We also have information publications and services specifically for younger women which you may find helpful, you can read more via this link:

breastcancercare.org.uk/content.php?page_id=5256

You may find our helpline useful to call to talk through how you are feeling at the moment, they can talk to you about our other support services too and also offer support, information and a ‘listening ear’. The number to call is 0808 800 6000 Monday - Friday, 9am - 5pm, Saturday, 9am - 2pm. I hope you find this helpful.

Best wishes
Lucy

Hi Hayley - in spite of your last 2 months you sound quite upbeat and ready for what this awful disease has thrown at you so good on you for that. Hope your chemo etc isn’t too bad - I have had 4 doses so far and have been very lucky as have I haven’t had any reallly bad side effects so I will keep my fingers crossed for you. You must be pretty young to have such small children whom I am sure will keep you going and wear you out in equal measures! I find that people around you react to your reactions so no doubt your husband is coping well because you seem to be. Lots of info and experiences on this site which as say keep us all going, don’t know what I would do with - out it now. Let us know how chemo is going - and note the earliness of this post - this is because I had my chemo yesterday and the steriod you get for the 3 days after tend to keep me awake!
XX

Good morning Hayley, welcome to our “club”. I like you went to the GP with what I htought was an innocent lump but a mammogram, ultrasound and 4 core biopsies later I was diagnosed with a grade 3 ductal invasive cancer. I have had to wait for a MRI scan but have had that now and see the consultant for my treatment plan. He initially thought chemo, surgery and then hormone and poss rads.
I like you have a small child (7) who we told a week that mummy had a lump in her boob and that I was having tests and needed strong medicine and an op. He occassionally asks questions in his own time which is good.
I also like you are trying to grab this beast by the horns and funnily enough cannot wait until my treatment starts because at least then I know I am truly starting the battle and can soldier on.
Hope you are well.
Lots of love Sharon2 xx

Hi Hayley, welcome to breast buddies. I too went to docs and was told cyst. I had mam, ultra sound and core biopsy, to be told it was cancer. Then op and yesterday found out it was gradr 3 cancer, but no lymph nodes affected. I too am waiting to see onc for treatment plan for chemo then rads. We are virtually holding hands here. Good luck with the chemo and keep us all posted.
Love and hugs
Bridie

Bmt56
have just replied to you on another thread. I was also told lump was a cyst! Maybe that’s the standard reply in the Bury/Bolton area which is slightly worrying!! I am not so far in front of you - will be having FEC no 2 on Weds.
LOL Nic xxxxx

Hi Haley! Welcome to the club that no-one wants to join! I too have almost exactly the same story as you. My first lot of biopsies came back clear then I went for a second lot ‘just to make sure’ and it came back that I had cancer. It honestly felt like the bottom fell out of my world! Anyway that was on the 9th May and since then I have my surgery - lumpectomy, reshape and reduction on good boob and full node clearance on the 31st May. I too got a ‘good’ result in that my nodes were clear but like you my tumur was grade 3. I am now recovering from surgery and have a treament plan of 8 lots of chemo followed by 5 weeks of Radio then 5 years of Tamoxifen. I know its sounds like an uphill struggle right now but I’ve read a lot on this website and everyone says that while its not always easy its very do-able and most women seem to have more good days than bad.

I really do hope all goes well for you and we get to ‘know’ each other.
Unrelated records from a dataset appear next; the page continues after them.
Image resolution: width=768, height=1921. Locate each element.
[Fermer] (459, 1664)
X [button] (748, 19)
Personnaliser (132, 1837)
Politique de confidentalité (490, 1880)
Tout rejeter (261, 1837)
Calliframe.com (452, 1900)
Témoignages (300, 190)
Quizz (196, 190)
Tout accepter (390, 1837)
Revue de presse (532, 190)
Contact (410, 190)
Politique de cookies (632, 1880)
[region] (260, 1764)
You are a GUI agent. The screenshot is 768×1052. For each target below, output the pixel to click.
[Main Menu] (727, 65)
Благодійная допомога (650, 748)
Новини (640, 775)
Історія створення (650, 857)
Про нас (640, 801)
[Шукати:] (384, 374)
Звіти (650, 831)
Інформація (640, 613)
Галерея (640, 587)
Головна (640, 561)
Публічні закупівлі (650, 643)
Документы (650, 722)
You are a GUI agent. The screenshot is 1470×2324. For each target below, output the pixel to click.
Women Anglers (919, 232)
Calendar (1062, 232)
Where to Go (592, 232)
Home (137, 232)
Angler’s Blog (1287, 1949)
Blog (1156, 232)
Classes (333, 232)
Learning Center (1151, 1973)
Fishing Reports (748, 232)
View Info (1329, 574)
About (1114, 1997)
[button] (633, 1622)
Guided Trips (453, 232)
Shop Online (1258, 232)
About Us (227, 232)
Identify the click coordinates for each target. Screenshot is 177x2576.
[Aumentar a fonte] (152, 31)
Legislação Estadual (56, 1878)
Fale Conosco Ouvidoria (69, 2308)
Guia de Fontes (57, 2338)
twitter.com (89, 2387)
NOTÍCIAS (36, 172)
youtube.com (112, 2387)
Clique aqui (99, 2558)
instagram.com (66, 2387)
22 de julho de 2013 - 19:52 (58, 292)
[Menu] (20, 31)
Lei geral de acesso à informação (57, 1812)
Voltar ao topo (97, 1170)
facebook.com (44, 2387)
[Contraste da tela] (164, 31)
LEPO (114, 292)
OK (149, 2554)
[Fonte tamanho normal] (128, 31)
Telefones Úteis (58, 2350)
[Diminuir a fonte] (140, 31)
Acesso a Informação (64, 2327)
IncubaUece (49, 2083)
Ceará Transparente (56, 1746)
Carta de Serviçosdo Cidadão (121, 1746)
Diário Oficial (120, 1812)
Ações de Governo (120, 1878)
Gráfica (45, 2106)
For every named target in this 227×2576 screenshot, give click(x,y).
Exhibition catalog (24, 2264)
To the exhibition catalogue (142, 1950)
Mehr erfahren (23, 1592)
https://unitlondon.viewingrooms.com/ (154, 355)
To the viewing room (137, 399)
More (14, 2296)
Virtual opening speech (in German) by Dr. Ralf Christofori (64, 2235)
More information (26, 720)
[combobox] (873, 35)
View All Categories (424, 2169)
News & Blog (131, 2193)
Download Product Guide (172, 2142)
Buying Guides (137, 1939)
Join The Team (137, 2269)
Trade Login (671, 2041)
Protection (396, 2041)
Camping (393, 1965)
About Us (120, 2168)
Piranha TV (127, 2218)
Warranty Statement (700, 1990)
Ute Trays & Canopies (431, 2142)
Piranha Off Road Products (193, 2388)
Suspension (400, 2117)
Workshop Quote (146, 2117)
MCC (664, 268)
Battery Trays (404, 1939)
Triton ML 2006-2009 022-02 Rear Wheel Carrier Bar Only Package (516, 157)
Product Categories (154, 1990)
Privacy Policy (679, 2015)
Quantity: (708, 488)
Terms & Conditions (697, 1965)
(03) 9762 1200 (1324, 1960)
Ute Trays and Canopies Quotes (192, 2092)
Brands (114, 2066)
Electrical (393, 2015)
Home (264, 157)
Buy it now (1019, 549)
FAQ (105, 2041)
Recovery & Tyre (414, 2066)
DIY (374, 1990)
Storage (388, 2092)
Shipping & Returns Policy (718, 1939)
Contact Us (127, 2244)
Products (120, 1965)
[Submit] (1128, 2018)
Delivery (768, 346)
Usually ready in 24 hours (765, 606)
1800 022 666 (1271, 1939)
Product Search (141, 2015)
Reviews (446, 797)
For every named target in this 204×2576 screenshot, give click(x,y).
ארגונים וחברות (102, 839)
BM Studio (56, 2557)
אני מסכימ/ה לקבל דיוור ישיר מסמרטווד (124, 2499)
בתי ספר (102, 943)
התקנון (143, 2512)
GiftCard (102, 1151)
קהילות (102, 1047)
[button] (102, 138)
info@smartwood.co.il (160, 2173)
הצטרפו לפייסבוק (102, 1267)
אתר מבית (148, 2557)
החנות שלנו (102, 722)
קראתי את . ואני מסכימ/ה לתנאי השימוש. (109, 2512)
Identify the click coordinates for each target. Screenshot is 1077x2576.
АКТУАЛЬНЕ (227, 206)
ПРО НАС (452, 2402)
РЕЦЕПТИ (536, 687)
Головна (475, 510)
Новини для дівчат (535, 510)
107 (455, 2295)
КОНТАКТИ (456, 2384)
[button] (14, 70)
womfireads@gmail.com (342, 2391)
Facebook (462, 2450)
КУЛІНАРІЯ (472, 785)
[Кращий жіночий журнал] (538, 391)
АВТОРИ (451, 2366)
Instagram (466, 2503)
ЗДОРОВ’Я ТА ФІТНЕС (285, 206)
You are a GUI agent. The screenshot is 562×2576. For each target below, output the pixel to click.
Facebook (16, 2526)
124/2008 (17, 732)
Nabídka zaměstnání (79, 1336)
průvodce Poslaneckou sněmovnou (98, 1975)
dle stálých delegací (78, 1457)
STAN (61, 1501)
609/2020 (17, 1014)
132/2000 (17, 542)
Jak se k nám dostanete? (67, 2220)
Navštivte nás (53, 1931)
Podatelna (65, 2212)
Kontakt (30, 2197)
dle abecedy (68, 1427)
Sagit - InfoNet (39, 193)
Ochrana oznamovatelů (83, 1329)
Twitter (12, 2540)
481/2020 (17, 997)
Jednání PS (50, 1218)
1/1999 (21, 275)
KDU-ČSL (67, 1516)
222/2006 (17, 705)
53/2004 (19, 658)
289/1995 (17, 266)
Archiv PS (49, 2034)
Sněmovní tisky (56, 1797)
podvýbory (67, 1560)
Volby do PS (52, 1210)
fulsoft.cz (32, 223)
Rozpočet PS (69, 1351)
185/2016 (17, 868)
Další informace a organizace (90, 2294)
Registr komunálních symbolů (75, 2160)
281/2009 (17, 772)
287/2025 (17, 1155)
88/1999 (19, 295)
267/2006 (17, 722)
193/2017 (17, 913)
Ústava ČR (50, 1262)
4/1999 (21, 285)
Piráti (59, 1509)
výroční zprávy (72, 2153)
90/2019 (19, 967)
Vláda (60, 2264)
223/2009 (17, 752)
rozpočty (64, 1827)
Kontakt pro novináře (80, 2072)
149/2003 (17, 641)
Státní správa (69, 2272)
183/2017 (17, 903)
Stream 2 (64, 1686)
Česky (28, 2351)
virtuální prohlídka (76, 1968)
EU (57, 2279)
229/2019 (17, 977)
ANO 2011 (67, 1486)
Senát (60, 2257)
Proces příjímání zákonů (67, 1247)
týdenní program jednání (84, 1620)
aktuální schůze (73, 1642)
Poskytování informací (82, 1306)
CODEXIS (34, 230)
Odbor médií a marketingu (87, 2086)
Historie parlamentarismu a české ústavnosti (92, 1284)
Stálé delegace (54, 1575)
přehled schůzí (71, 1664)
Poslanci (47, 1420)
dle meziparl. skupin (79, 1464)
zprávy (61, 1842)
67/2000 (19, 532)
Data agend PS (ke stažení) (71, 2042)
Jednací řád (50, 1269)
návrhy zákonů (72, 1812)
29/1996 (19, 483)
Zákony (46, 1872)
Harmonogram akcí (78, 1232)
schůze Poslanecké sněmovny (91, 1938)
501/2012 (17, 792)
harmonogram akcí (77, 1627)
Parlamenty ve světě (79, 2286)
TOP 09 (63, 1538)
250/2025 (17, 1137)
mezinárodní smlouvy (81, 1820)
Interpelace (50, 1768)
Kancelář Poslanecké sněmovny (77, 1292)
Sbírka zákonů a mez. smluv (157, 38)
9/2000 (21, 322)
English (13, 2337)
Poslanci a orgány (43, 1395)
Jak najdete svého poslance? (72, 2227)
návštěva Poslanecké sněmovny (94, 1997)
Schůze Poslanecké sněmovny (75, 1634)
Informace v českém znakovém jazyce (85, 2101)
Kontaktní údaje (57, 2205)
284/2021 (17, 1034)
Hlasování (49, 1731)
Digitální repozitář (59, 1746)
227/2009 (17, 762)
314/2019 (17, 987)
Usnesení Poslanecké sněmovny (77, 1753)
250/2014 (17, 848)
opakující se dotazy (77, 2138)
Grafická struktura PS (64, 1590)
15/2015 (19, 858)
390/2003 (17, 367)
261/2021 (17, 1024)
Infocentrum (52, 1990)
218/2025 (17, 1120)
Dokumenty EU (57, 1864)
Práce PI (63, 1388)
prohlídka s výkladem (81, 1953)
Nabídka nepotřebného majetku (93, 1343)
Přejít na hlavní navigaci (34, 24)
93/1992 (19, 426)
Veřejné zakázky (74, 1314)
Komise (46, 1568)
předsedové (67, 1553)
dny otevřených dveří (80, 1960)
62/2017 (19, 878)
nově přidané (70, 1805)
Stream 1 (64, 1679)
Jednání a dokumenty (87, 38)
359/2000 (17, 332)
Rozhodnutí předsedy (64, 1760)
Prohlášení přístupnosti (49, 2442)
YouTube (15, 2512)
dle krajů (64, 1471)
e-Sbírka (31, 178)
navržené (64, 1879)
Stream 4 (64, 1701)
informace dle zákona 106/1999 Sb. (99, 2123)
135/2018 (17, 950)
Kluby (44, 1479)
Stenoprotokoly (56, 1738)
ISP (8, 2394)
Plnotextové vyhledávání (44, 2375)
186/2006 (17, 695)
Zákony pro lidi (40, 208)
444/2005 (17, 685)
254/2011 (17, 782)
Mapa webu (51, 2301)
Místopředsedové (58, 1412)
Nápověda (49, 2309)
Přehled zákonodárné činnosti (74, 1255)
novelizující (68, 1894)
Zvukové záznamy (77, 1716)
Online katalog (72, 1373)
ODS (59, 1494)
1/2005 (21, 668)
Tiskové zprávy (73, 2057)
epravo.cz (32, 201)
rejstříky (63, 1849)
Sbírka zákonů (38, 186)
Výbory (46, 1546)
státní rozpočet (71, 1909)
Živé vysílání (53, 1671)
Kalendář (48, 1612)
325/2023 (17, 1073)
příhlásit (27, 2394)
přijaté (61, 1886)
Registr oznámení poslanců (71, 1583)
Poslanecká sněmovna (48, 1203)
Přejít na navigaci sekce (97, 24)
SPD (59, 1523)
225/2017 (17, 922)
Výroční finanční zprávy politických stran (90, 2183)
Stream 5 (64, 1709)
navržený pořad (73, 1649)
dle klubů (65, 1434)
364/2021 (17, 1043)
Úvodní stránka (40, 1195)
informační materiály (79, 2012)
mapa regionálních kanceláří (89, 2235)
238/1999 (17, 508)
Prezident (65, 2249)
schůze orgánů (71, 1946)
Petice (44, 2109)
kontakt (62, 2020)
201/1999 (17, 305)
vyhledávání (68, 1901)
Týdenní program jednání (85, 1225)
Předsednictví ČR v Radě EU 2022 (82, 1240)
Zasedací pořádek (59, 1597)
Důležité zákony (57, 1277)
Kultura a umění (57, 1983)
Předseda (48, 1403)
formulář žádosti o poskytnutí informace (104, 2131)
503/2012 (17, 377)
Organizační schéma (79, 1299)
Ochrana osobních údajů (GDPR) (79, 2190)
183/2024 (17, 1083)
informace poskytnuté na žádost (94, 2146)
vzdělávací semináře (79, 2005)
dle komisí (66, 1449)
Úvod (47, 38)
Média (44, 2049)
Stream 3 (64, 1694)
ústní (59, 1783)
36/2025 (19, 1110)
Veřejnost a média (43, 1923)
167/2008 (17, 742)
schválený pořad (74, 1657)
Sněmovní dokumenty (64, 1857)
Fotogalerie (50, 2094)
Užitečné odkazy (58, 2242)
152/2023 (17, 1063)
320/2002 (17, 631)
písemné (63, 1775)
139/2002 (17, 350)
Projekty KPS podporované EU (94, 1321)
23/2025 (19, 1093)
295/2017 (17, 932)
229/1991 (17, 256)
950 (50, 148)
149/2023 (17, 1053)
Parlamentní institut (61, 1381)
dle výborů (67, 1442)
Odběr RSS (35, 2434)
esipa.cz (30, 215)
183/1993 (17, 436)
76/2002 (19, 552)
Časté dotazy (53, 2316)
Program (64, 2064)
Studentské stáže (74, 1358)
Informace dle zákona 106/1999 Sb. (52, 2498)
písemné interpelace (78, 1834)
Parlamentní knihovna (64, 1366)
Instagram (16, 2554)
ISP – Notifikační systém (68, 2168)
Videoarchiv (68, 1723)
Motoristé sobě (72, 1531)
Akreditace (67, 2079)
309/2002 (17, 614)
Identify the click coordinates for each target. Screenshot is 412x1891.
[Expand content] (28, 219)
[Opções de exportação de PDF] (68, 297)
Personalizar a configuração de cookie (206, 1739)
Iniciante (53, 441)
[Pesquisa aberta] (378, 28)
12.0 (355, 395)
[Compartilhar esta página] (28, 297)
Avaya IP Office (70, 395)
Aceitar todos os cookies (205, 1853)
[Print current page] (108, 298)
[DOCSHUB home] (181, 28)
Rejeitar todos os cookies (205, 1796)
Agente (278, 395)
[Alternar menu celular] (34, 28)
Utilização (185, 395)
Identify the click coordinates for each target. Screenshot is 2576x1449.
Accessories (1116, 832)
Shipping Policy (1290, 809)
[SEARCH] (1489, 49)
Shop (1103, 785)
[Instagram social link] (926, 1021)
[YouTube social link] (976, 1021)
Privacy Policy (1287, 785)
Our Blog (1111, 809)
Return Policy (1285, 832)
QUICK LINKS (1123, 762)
I find it helps so much to speak to other women in the same boat who understand exactly what you are talking about.

You take care
Ali x

Hi Hayley

Just wanted to say hi, I’m glad to hear that you have been coping so well and are remaining positive. We all have similar stories and many like you have young children. Thankfully my boys have been really great. Not sure that they really understand what’s happening, but that’s probably for the best as I don’t want them to worry.

I had my op ( mastectomy with immediate reconstruction ) 9 days ago and am pleased to say I am quite happy with the way it looks. Get my results back on Mon so I will get my treatment plan after that.

Thanks for coming on and sharing you story with us. It’s great that we have each other for support. Keep posting

Lots of love

Ann

xxx

Welcome to the BC club Hayley - wish you had not needed to join us here but now that you have you will get some good support and advice from the ladies here.

I had WLE and node sampling in Jan followed by 6+ weeks of rads. Am on tamoxifen for 5 years and waiting for bone scan after mentioning in the passing to the GP that I had a pain in my lower back.

Hope all goes well with your treatment and that things don’t get too rocky for you.

I have posted this on behalf of new user Hayley

Kind regards Sam

Blimey…Hello new friends! I am currently sobbing into a tissue and can’t really believe the support from all of you. Thank you, I think it was time I had a good cry as I haven’t yet…

I also cannot believe how many of “us” there are. Initially you do feel really alone and suddenly you’re not. It’s great to hear many similar stories and those who can really understand whats going on in your head (and body!)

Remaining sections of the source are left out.